Capricorn's expert guide to managing customer expectations

 A man and woman in a garage, inspecting a car while examining something on a tablet.

The automotive industry’s skills shortage is having a serious impact on our ability to run our businesses optimally.

Eighty-two per cent of Members told State of the Nation Special Report: The Skills Shortage it had resulted in an increased workload and a backlog of jobs. Most Members said they were working longer hours, turning away customers and doing fewer jobs.

So, how do we keep customers happy at a time of long delays and expensive labour costs? We asked Perth-based customer service expert and author of All-In Culture

Chris Smoje for some practical tips for managing customer expectations.

Your attitude is critical

Chris’s first piece of advice was to not fall into the “it is what it is” trap. “The skills shortage is an industrywide problem so it’s easy to think the customer has no choice because they’ll never find another mechanic anywhere else,” he said. “In reality, the customer still has lots of choices and we really need to show them we’re keen to keep them as customers.”

Communicate early, clearly and proactively

Chris said while you might be well aware of the skills shortage and its impact on your business and the wider industry, you can’t assume your customer is.

He recommended taking steps like:

  • Email your database of customers who have signed up to receive updates and other marketing materials.

  • Listing booking lead times on your website

  • Chatting to customers about lead times when they call to book.

“If a customer has a big service coming up, reach out to them earlier than usual and make them aware of any delays,” he said.

Be honest and sincere about the situation

Whatever message you’re communicating to your customer, be honest and authentic in both what you say and the way you say it. “If you’ve had to change your working regime, let the customer know,” Chris said. “You might say, ‘we know this is urgent and we’ll fix it as soon as we can, but we’ve been affected by an industry-wide skills shortage, so our wait times are a little bit longer than normal. Thank you for your patience and understanding.’ And then give them the next appointment available.”

Ask your customer what’s really important

Chris said sometimes when you can’t give your customer the top-shelf service they’re used to, and you’ve explained the situation, it’s helpful to ask them what solution they’d like.
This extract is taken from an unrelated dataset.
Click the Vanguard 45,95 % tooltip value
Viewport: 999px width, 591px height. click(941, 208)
Perhaps the customer came in wanting a full service, but a quick oil change or installing fresh wiper blades solves the immediate problem and the customer leaves happy (and booked in for a full service in a few weeks’ time).

Don’t be afraid to apologise

Even though the skills shortage is not your fault, the customer will still appreciate hearing the word sorry. “They still like to know that you care; it’s just the right thing to do,” Chris said.

Soften the blow and show gratitude

If a customer has been inconvenienced by delays, thank them for their loyal business and make sure they know you’re looking forward to seeing them again in the future.

Chris suggested saying something like “hopefully next time there won’t be such a long delay” and giving them the opportunity to book in their next service immediately, to avoid future delays.

This article was published 16/10/2023 and the content is current as at the date of publication.